E qui vi lasciamo alla visione della mostra (fino al 17 marzo 2019), per mettere in fila qualche annotazione sulle Gallerie d’Italia e sul “sistema culturale” di Banca Intesa, che in pochi anni si è imposto come un prototipo virtuoso di ciò che può fare l’economia privata per la cultura e la sua utilità pubblica, e di ciò che dovrebbero essere le istituzioni culturali pubbliche, se fossero libere di agire. Il “Progetto cultura” di Banca Intesa Sanpaolo è nato nel 2011 come un “veicolo con il quale offrire il suo contributo al progresso culturale del paese”, con l’idea che una grande banca abbia, oltre alle responsabilità economiche, anche responsabilità di un ruolo pubblico nella vita sociale e del territorio. Un’idea che è comune ad altre imprese economiche, ovviamente, ma che nel disegno, che è anche una legacy, di Giovanni Bazoli, il Professore, ha assunto dal principio una visione d’insieme compiuta, anche grazie al comitato scientifico permanente cui fa parte tra gli altri proprio Fernando Mazzocca. E grazie a una forza d’urto notevole, visto che il gruppo bancario ha un patrimonio di oltre ventimila opere d’arte, molte delle quali di livello assoluto. L’economia produce arte, e la restituisce. E l’arte è parte di una dinamica economica virtuosa, si potrebbe dire. Non è un caso che proprio la scorsa settimana Intesa San Paolo “superando un vecchio pregiudizio secondo cui le proprietà storiche e artistiche erano considerate in posizione subordinata, sottovalutate”, Intesa Sanpaolo abbia aggiornato il valore della sua collezione in bilancio allineandolo alle valutazioni correnti del mercato dell’arte. Il valore attribuito alle 3.500 opere classificate come “di pregio storico artistico”, è di 271 milioni di euro, su un totale di beni artistici e storici valutati in 850 milioni di euro.

 

Opere (e valori) che hanno le loro case. In pochi anni, i poli museali di Gallerie d’Italia, con le loro collezioni permanenti e le mostre, hanno occupato un ruolo di primo piano.
§
▸ ESERCIZIO PROPOSTO:
Secondo il brano sulle Gallerie d'Italia, quale valore è stato attribuito alle 3.500 opere classificate come "di pregio storico artistico"?

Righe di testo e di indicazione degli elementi
§
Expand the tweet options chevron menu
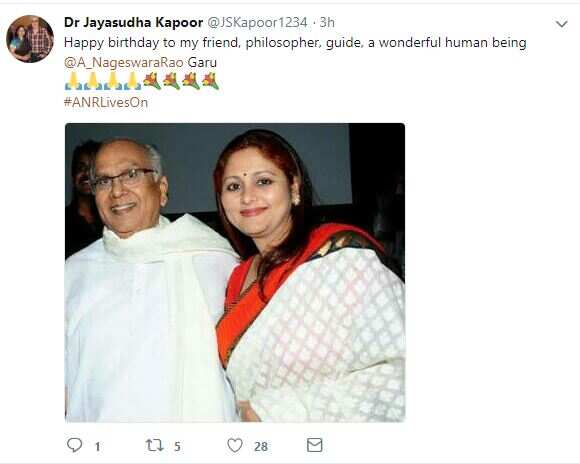The height and width of the screenshot is (464, 580). click(x=562, y=24)
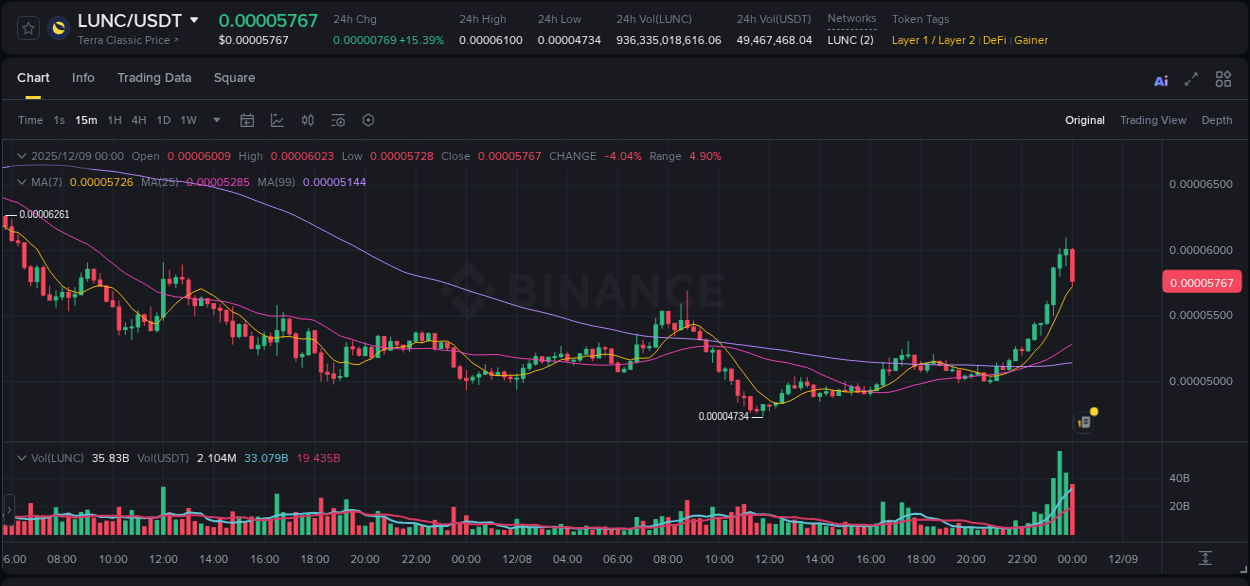Screen dimensions: 1250x586
Task: Open the indicator settings list icon
Action: 337,120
§
▸ ESITO DELL'ESERCIZIO:
271 milioni di euro.